Leaving the pictures aside, restate all of the data exactly.

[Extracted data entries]
----------------------------------------
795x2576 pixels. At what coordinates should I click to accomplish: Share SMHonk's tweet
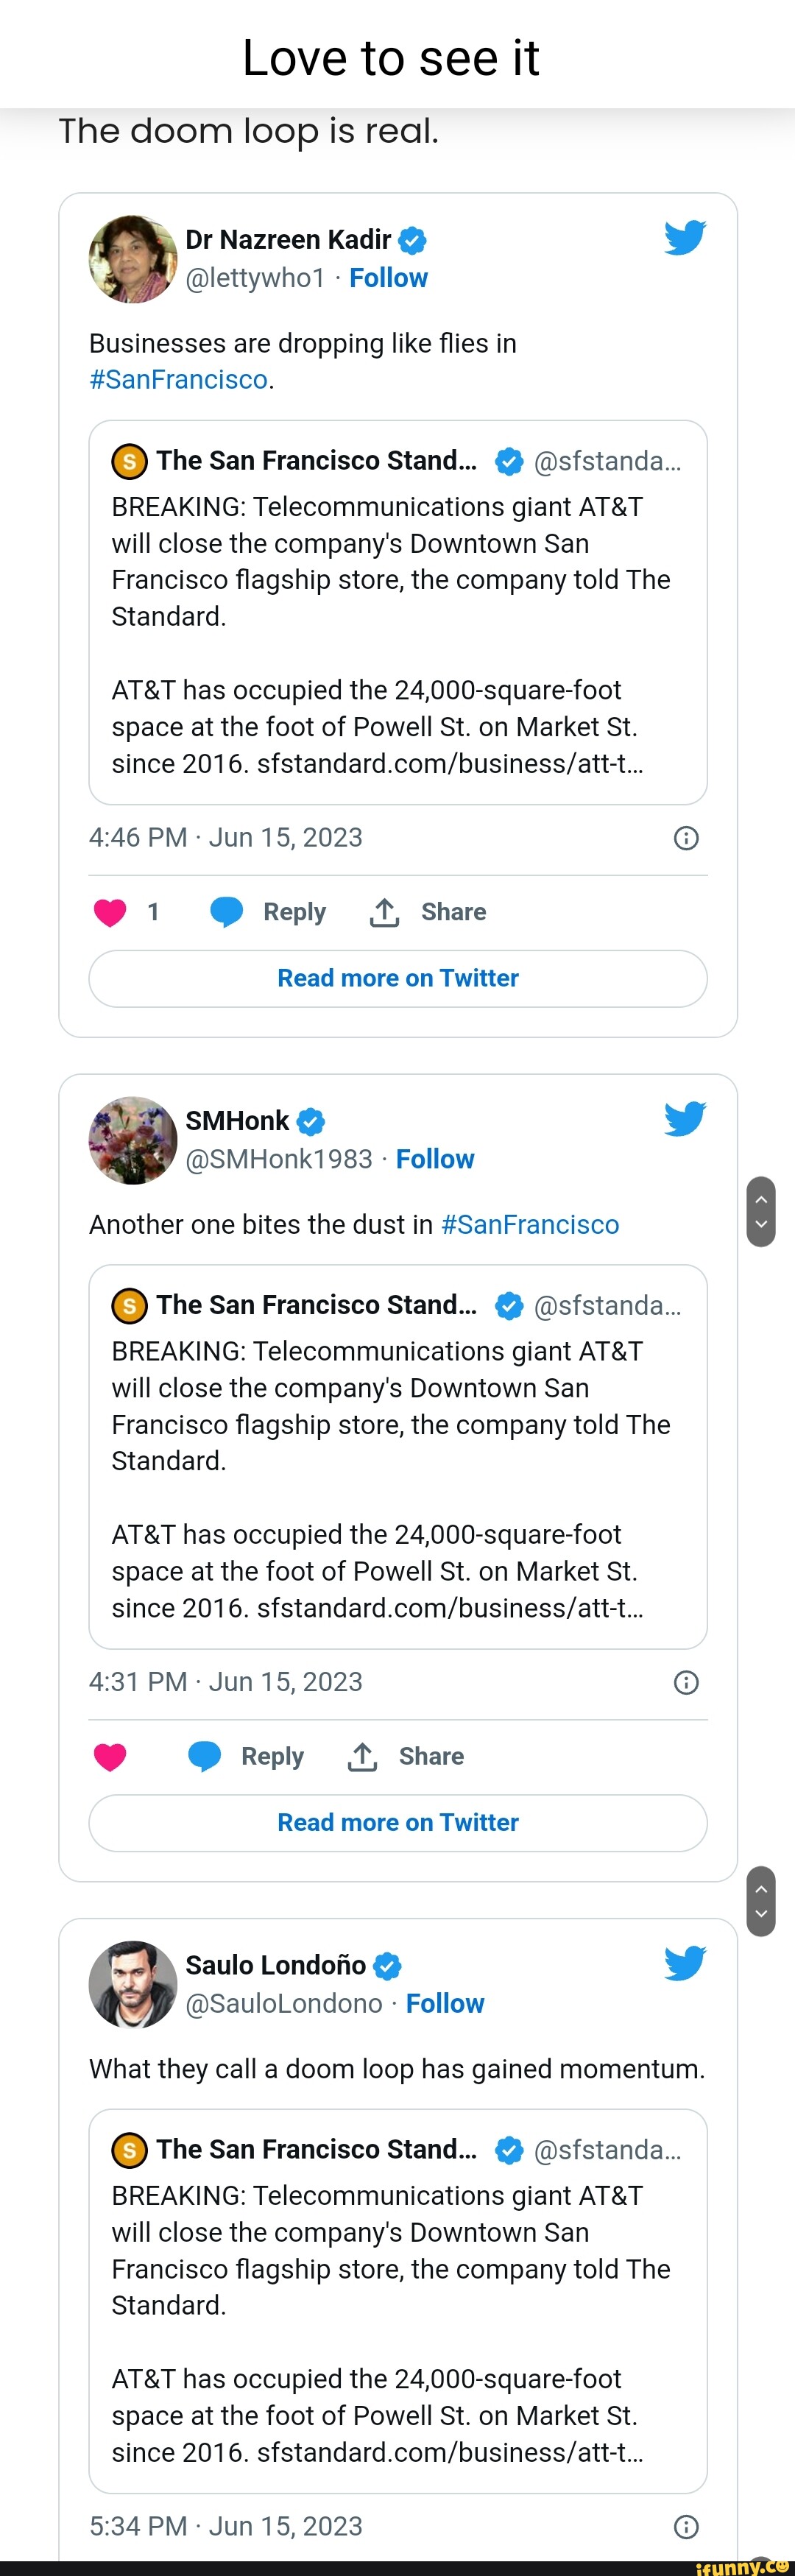(406, 1756)
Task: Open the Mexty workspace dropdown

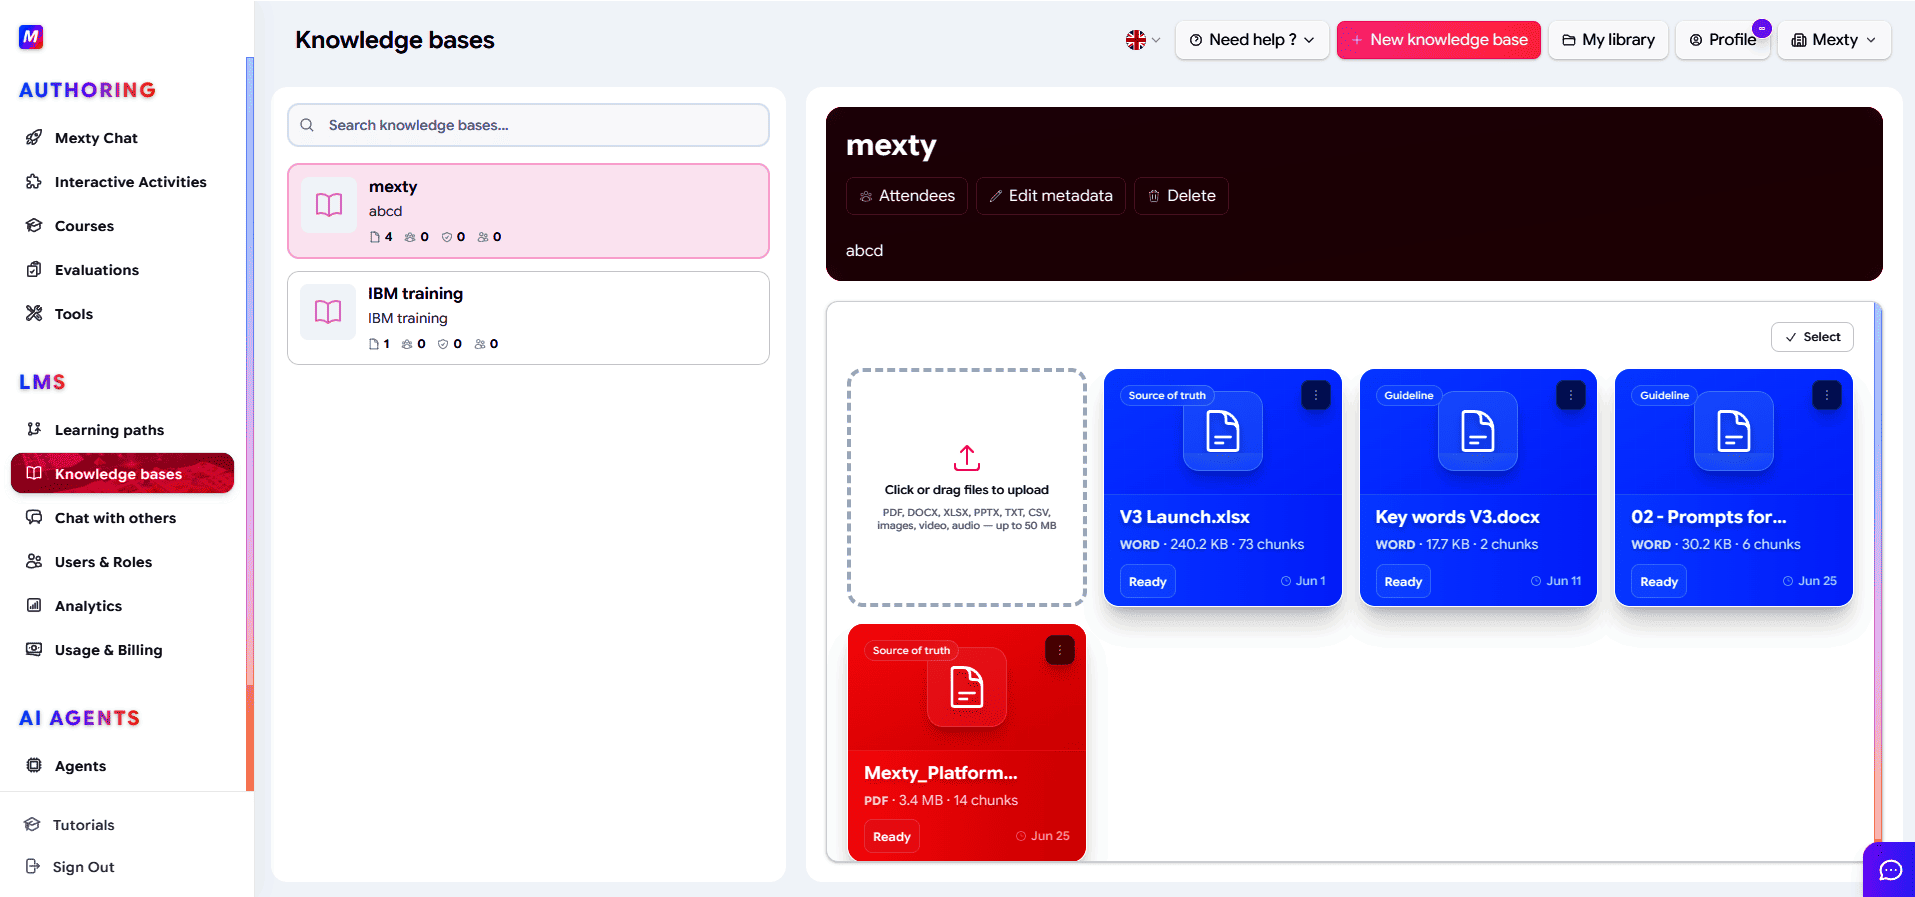Action: [1834, 40]
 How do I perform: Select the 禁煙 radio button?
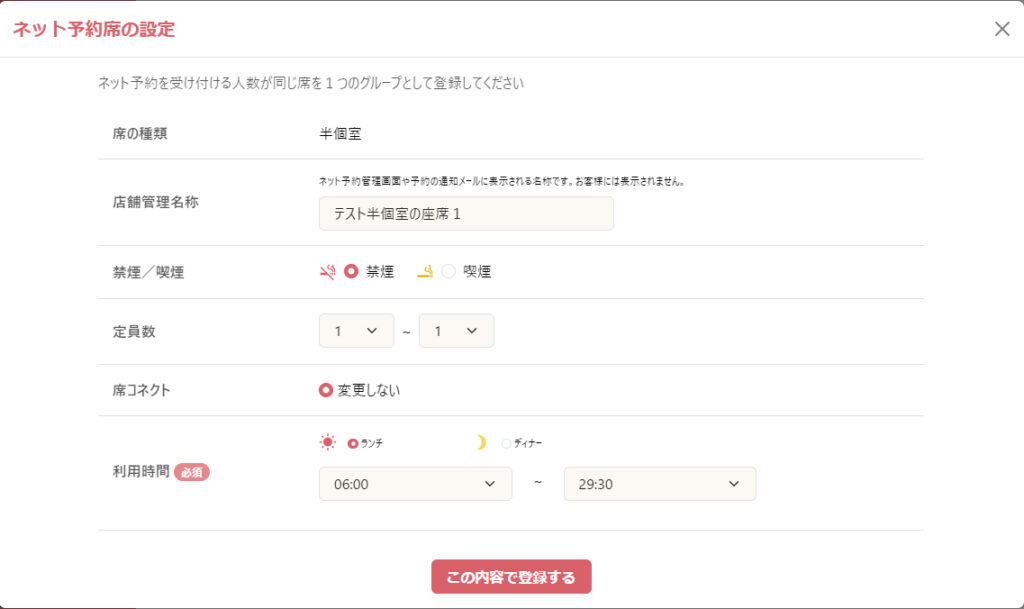point(351,271)
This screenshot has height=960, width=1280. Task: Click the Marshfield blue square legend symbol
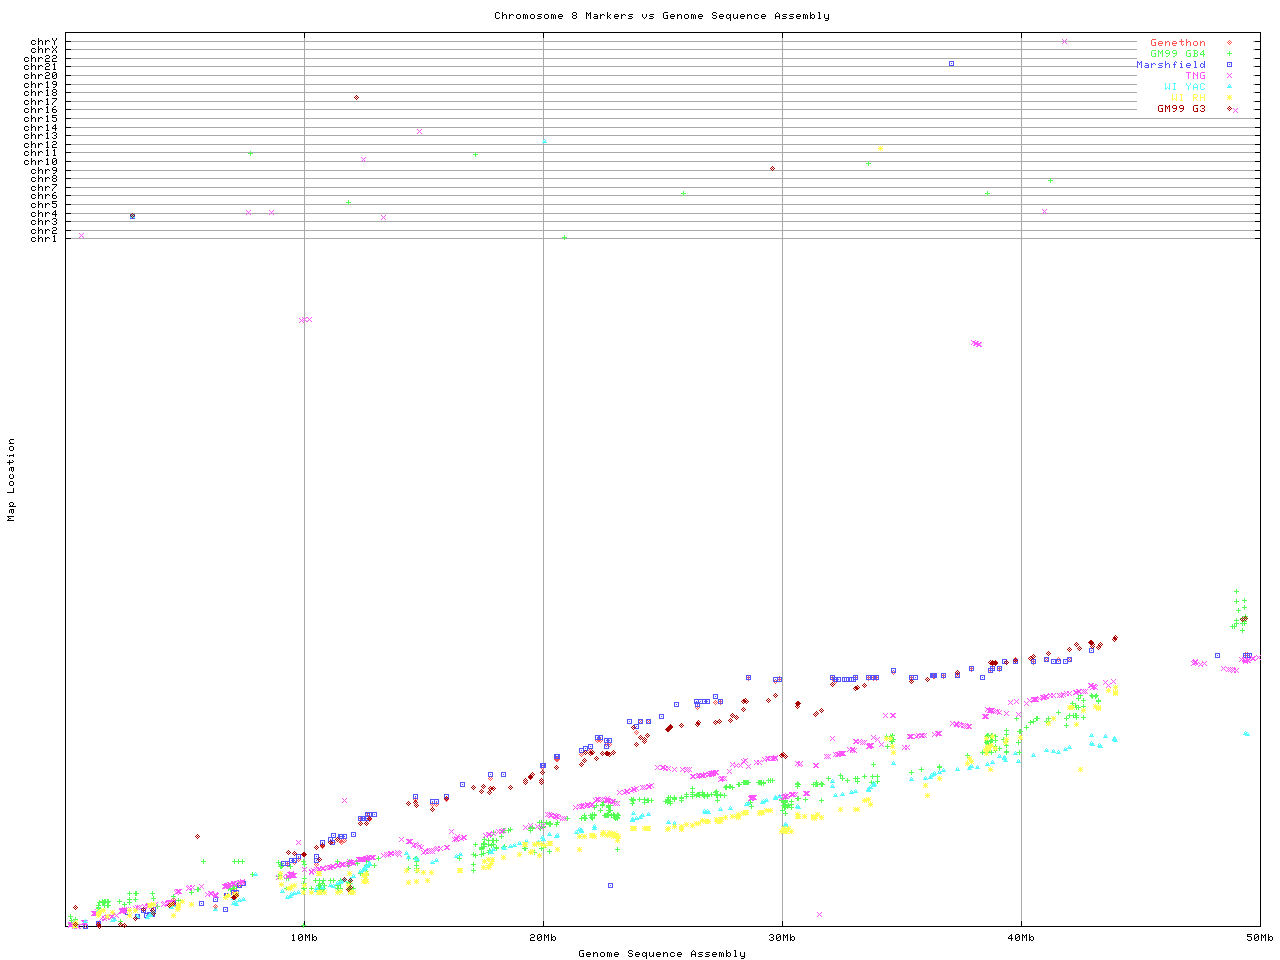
----------------------------------------
> _EXERCISE RESPONSE_:
795x2576 pixels. At what coordinates should I click to accomplish: Share SMHonk's tweet
(406, 1756)
Task: Open the Mexty workspace dropdown

Action: [1834, 40]
 How do I perform: Select the 禁煙 radio button?
point(351,271)
This screenshot has height=960, width=1280. Task: Click the Marshfield blue square legend symbol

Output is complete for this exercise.